SOURCE EXTRACT:

About DITCHE
Practitioners are at their most effective when they are connected to, and sustained by, communities of practice.[1] Such networks not only foster a sense of common identity but are crucially important in the development and dissemination of knowledge (much of which is often tacit knowledge) and in solving problems that are beyond the scope of isolated individuals. Communities of practice can form spontaneously within any knowledge domain but are especially important in deeply technical fields. They cannot generally be brought into existence artificially: a community of practice is an organic entity with a complex, volatile and autonomous internal logic. Often however they exist in latent form and may be prevented from flourishing by constraints of various kinds. One of the functions of organisational leadership and management is to identify and eliminate such constraints. DITCHE cannot eliminate internal constraints. It can however facilitate spaces within which communities of practice, latent or not, can expand. There are several ways in which it can do this - for example:
- Through events which bring practitioners together to learn and to teach, to coach and to mentor, to discuss and to reflect, to share insights and vent frustrations, and to discover and reaffirm their sense of belonging to a community.
- By facilitating access to technical resources such as books and other repositories of professional information, as well as access to corporate expertise (such as speakers, training materials, reference material, and consulting).
- By facilitating problem-solving in ways that augment capacity, either directly or by freeing resources to do other things.
- By acting as a repository that allows institutions and individuals to share their expertise, documents, tools and solutions with one another.
This list is a point of departure only. The possibilities are limited only by the ingenuity of the participants themselves. An essential precondition for this initiative, however, is that potential participants be given both the space and the encouragement to engage in it.
What IT Directors can do:
- Encourage staff to participate, and ensure that they take the time to do so.

DATASET CONTENT:

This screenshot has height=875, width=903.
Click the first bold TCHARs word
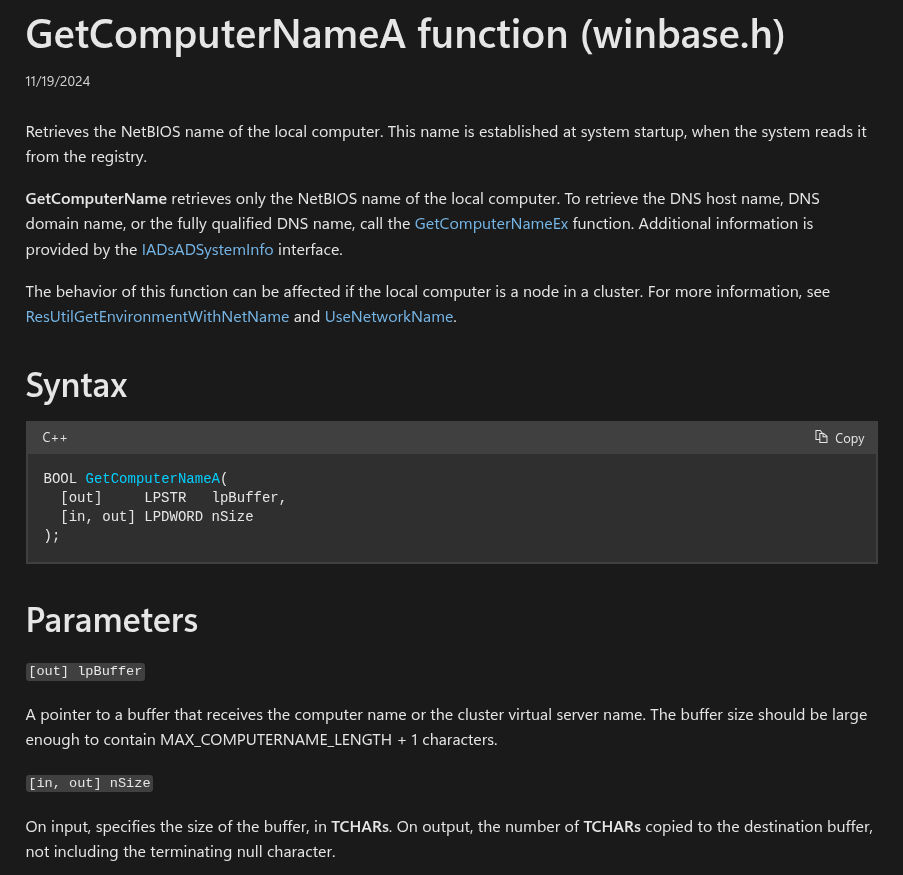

WHAT IS EXPECTED:
Answer these questions from the text about DITCHE:
(a) What does the text say communities of practice cannot generally be?
(b) What does it name as an essential precondition for the initiative?
(c) What is the one action listed under "What IT Directors can do"?

RESPONSE TO THIS TASK:
(a) Brought into existence artificially.
(b) Potential participants must be given both the space and the encouragement to engage in it.
(c) Encourage staff to participate, and ensure that they take the time to do so.